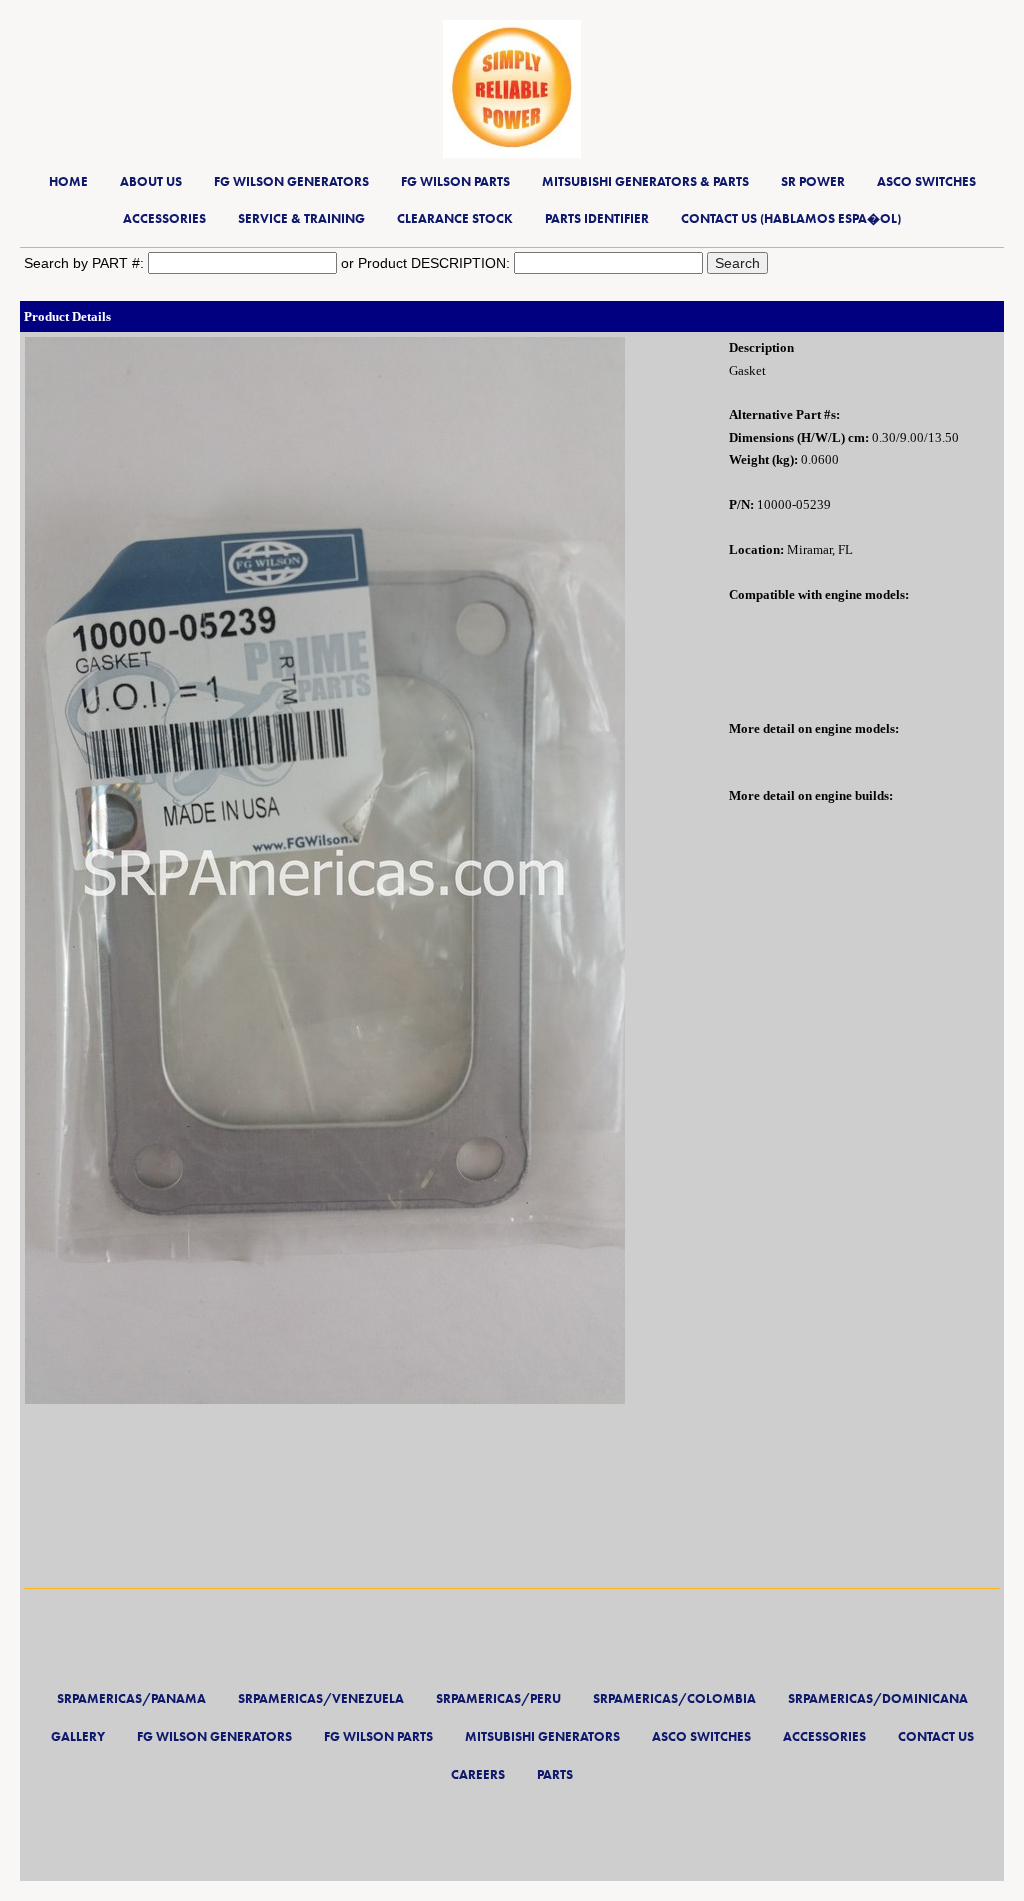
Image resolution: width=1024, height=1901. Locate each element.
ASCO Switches (926, 181)
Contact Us (936, 1736)
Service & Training (301, 218)
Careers (478, 1774)
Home (68, 181)
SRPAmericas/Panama (131, 1698)
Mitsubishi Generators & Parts (645, 181)
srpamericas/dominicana (878, 1698)
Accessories (164, 218)
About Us (151, 181)
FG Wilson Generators (291, 181)
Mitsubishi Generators (542, 1736)
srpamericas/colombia (674, 1698)
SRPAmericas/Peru (498, 1698)
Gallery (78, 1736)
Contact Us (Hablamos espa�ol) (791, 218)
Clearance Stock (455, 218)
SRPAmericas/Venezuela (321, 1698)
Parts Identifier (597, 218)
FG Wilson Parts (455, 181)
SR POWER (813, 181)
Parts (555, 1774)
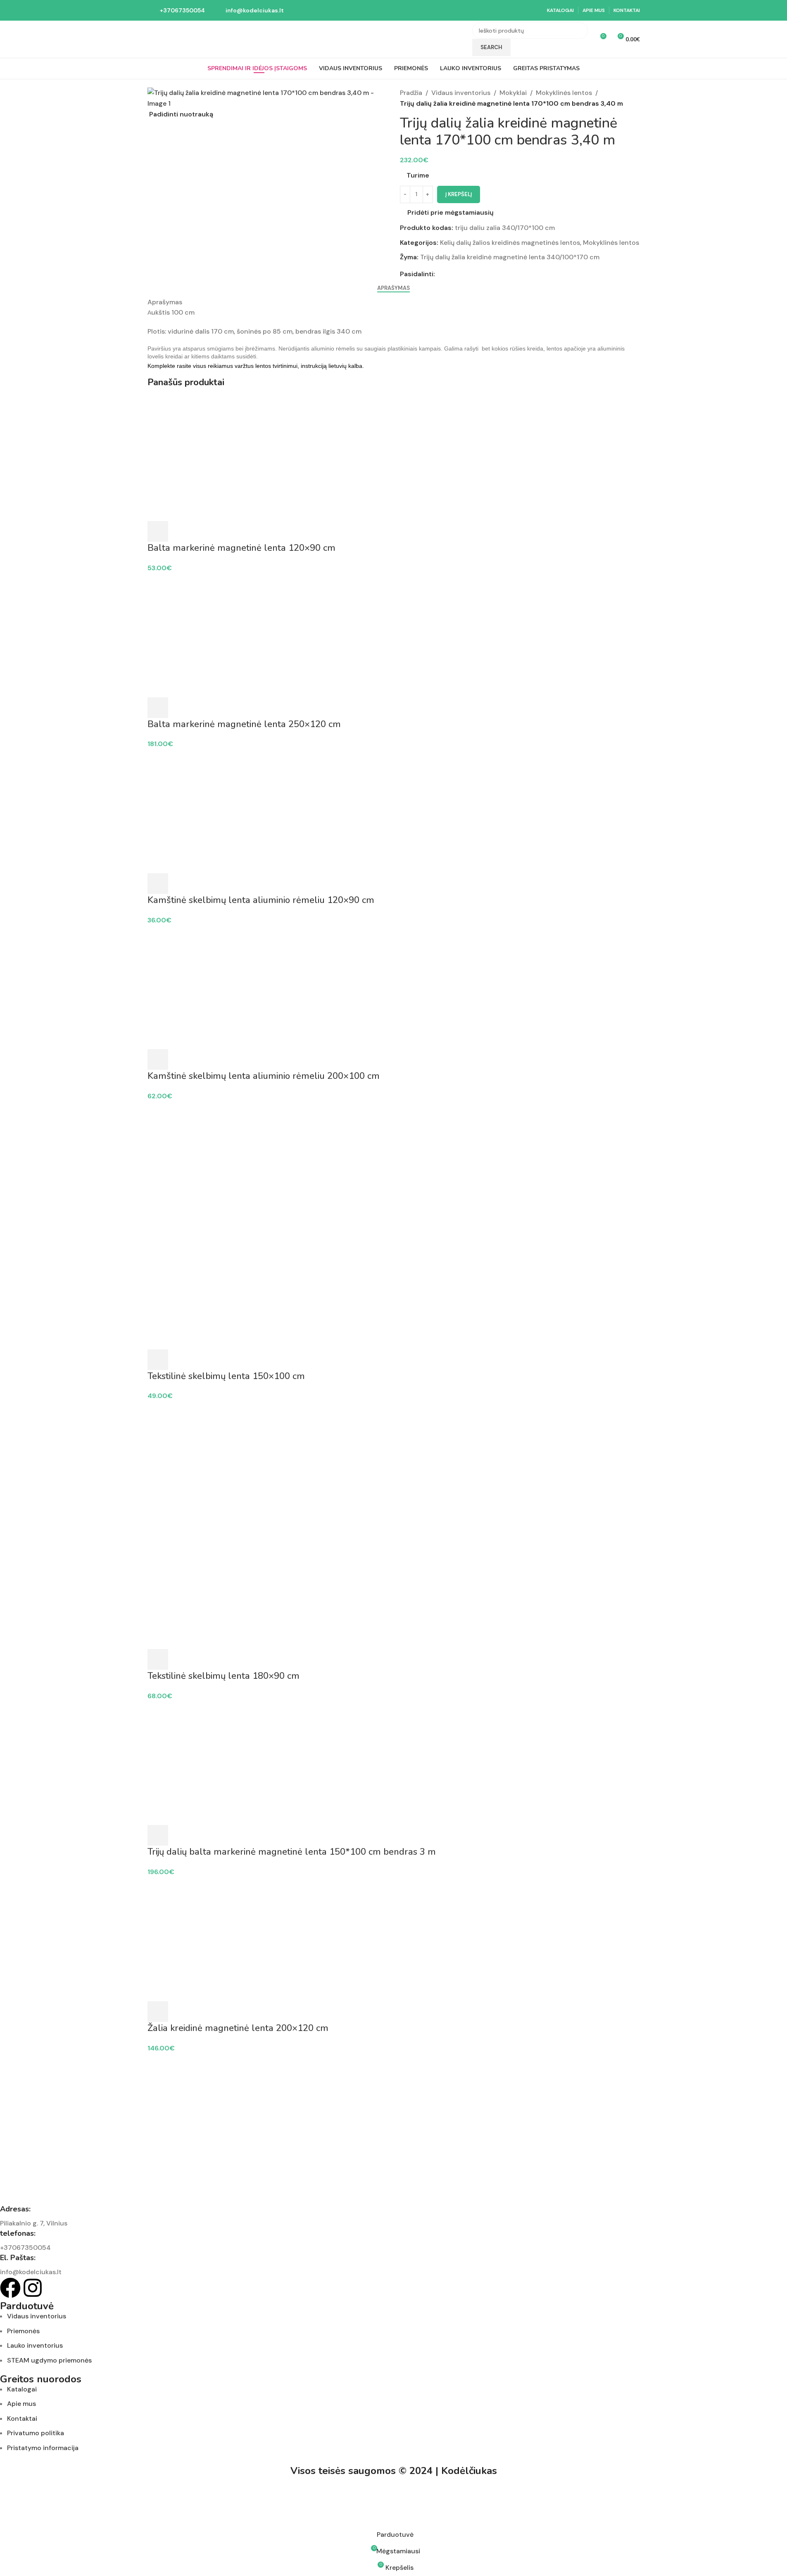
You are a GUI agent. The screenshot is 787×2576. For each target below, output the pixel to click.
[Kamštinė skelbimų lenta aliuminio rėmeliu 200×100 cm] (393, 986)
::::::::::
* The task
Restate each entry word for word; pictures stay out of the copy.

* Answer area
Image resolution: width=1024, height=1901. Locate each element.
ASCO Switches (926, 181)
Contact Us (936, 1736)
Service & Training (301, 218)
Careers (478, 1774)
Home (68, 181)
SRPAmericas/Panama (131, 1698)
Mitsubishi Generators & Parts (645, 181)
srpamericas/dominicana (878, 1698)
Accessories (164, 218)
About Us (151, 181)
FG Wilson Generators (291, 181)
Mitsubishi Generators (542, 1736)
srpamericas/colombia (674, 1698)
SRPAmericas/Peru (498, 1698)
Gallery (78, 1736)
Contact Us (Hablamos espa�ol) (791, 218)
Clearance Stock (455, 218)
SRPAmericas/Venezuela (321, 1698)
Parts Identifier (597, 218)
FG Wilson Parts (455, 181)
SR POWER (813, 181)
Parts (555, 1774)
You are a GUI agent. The screenshot is 787×2576. For each target below, output the pixel to click.
[Kamštinė skelbimų lenta aliuminio rėmeliu 200×100 cm] (393, 986)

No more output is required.